Conversion sur la fiscalité
En matière fiscale, la conversion est totale chez l’ex-rival de George W. Bush qui dénonçait en 2000 ses «cadeaux aux riches». Aujourd’hui, les augmentations d’impôts qu’Obama propose sur les revenus annuels supérieurs à 250 000 dollars et les allégements promis au-dessous de ce seuil correspondent à ce que John McCain a appelé, sur un plateau de la chaîne Fox, «une redistribution des richesses», donc une forme de socialisme, «mais au moins en Europe, les dirigeants socialistes qu’il (Obama, NDLR) admire tant annoncent clairement leurs objectifs». Les critiques font remarquer que les 250 milliards de dollars proposés par McCain pour le rachat, par l’État fédéral, des emprunts hasardeux souscrits par des particuliers sont aussi une forme de redistribution, et que la prise de participation du gouvernement dans les banques est une forme d’étatisme à fort relent de socialisme.

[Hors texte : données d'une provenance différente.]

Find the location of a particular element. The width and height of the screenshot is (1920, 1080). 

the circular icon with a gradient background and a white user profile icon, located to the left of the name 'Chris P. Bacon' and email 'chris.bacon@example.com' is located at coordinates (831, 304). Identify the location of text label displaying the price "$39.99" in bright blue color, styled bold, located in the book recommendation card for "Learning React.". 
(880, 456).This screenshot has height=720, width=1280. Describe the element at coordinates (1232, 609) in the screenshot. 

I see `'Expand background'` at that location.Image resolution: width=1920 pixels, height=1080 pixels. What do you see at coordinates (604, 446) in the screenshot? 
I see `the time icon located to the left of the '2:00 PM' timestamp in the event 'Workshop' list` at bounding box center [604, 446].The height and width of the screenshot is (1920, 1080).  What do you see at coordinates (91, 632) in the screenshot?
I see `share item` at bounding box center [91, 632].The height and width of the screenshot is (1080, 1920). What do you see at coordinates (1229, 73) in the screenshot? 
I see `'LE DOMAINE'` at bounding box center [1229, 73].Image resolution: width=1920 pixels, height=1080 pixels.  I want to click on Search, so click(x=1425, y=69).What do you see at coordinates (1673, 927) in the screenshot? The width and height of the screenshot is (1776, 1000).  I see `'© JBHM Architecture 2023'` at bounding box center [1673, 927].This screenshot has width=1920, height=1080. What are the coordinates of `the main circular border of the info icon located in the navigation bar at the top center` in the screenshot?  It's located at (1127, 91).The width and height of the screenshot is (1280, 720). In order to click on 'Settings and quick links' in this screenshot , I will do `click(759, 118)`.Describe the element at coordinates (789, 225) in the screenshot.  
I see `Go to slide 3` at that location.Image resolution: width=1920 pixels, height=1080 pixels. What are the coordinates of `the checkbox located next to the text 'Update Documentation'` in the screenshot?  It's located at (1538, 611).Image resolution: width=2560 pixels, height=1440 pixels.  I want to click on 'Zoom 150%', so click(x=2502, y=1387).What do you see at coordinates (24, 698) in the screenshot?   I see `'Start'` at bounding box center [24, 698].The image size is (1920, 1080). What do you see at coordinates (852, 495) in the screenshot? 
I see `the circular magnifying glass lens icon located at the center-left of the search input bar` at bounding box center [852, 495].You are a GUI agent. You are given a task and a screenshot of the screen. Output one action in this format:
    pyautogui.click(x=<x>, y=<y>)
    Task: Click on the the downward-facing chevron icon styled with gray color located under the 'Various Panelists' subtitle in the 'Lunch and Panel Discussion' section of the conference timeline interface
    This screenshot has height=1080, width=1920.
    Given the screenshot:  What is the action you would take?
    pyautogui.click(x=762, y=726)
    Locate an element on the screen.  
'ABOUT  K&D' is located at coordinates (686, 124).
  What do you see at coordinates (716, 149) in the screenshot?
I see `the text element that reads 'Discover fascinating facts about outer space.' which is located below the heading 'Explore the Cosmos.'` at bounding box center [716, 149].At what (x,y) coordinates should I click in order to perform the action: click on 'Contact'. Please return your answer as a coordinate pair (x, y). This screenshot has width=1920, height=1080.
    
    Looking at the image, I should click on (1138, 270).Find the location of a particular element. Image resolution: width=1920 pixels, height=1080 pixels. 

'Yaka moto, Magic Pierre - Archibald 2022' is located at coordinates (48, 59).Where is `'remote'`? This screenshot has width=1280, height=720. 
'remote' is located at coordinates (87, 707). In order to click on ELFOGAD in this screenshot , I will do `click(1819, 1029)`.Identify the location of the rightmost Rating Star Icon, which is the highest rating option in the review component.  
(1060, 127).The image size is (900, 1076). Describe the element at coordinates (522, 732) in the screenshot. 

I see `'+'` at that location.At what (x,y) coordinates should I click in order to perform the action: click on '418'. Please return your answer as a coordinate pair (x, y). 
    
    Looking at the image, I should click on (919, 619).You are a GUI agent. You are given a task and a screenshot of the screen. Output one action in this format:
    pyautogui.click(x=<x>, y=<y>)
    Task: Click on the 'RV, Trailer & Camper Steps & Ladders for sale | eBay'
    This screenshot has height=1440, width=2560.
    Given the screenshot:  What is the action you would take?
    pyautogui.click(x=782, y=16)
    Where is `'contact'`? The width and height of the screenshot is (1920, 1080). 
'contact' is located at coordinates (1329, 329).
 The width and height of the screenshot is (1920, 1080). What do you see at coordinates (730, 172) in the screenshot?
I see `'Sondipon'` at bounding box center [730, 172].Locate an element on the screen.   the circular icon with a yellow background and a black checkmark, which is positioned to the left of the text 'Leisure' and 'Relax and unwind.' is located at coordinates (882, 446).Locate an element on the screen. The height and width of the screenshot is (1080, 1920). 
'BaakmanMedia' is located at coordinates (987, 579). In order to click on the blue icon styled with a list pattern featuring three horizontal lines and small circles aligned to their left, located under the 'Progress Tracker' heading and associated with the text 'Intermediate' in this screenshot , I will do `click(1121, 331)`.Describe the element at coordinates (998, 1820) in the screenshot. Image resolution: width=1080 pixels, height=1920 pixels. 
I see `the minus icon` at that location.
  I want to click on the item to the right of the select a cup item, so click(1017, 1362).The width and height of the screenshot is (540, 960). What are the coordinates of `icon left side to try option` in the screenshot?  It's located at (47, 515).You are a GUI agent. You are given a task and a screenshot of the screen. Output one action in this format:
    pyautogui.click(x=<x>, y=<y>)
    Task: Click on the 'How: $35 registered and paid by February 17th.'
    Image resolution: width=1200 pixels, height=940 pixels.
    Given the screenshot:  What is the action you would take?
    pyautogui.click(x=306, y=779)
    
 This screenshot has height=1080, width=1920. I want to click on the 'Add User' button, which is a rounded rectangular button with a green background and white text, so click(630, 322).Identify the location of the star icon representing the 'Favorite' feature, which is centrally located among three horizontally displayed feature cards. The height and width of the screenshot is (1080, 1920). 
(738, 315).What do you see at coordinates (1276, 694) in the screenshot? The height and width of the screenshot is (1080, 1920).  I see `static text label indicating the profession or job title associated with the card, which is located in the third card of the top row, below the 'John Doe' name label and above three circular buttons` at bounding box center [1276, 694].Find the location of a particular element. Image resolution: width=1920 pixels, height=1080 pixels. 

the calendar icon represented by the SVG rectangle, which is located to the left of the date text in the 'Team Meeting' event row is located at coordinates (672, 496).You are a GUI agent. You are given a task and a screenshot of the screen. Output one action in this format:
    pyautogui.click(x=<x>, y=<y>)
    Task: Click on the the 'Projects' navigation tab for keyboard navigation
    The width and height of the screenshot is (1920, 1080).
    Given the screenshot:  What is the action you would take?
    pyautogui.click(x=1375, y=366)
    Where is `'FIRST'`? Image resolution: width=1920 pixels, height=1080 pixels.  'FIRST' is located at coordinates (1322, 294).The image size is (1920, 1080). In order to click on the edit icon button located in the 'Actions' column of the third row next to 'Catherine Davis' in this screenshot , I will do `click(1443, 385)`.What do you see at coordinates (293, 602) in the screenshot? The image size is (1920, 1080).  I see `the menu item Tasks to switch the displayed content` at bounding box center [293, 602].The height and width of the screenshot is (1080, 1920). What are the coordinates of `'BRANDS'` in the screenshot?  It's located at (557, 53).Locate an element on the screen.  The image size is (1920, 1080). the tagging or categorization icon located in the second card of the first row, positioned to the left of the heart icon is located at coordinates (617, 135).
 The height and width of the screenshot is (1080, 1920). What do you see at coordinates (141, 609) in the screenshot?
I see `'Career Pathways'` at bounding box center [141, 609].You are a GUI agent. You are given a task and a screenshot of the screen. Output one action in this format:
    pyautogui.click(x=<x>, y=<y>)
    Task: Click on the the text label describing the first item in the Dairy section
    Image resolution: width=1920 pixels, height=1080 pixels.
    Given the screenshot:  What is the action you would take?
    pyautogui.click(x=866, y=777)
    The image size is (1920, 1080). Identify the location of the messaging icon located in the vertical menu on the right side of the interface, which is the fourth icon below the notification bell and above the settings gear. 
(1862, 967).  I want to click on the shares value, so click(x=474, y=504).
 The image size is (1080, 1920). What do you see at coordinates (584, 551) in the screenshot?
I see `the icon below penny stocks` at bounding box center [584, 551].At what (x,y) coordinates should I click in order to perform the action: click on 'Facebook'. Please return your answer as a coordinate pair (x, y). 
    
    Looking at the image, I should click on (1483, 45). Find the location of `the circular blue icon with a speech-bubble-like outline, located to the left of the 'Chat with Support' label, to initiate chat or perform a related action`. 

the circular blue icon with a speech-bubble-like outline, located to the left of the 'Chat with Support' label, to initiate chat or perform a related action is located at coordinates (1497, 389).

Raison de plus pour McCain de s’éloigner de Bush. «Les huit dernières années n’ont pas très bien marché, n’est-ce pas ?», dit-il dans une de ses publicités télévisées. Il a du chemin à faire pour convaincre le public que les choses changeront avec lui : près de la moitié des personnes interrogées pour un sondage du Washington Post et de la chaîne ABC estiment qu’il poursuivrait la politique de Bush. Quant aux impôts, une étude de la chaîne CBS montre que malgré ses promesses de ne pas les augmenter, McCain n’est pas cru par 53 % des sondés, alors que 51 % seulement estiment qu’Obama les taxerait davantage.
Plus inquiétante pour McCain est la nette amélioration de l’image de son adversaire dans un autre sondage publié mardi par le New York Times : 53 % des électeurs ont une opinion favorable d’Obama, soit le plus fort taux pour un candidat présidentiel à un premier mandat depuis que le journal et CBS ont commencé à mesurer cette évolution, il y a vingt-huit ans. Non seulement McCain n’a pas progressé, restant à 36 % d’impressions favorables, mais les avis défavorables à son égard sont passés en un mois de 35 à 45 %. Et l’effet Sarah Palin est désormais négatif : la colistière recueille 41 % d’opinions défavorables, en hausse de 11 points.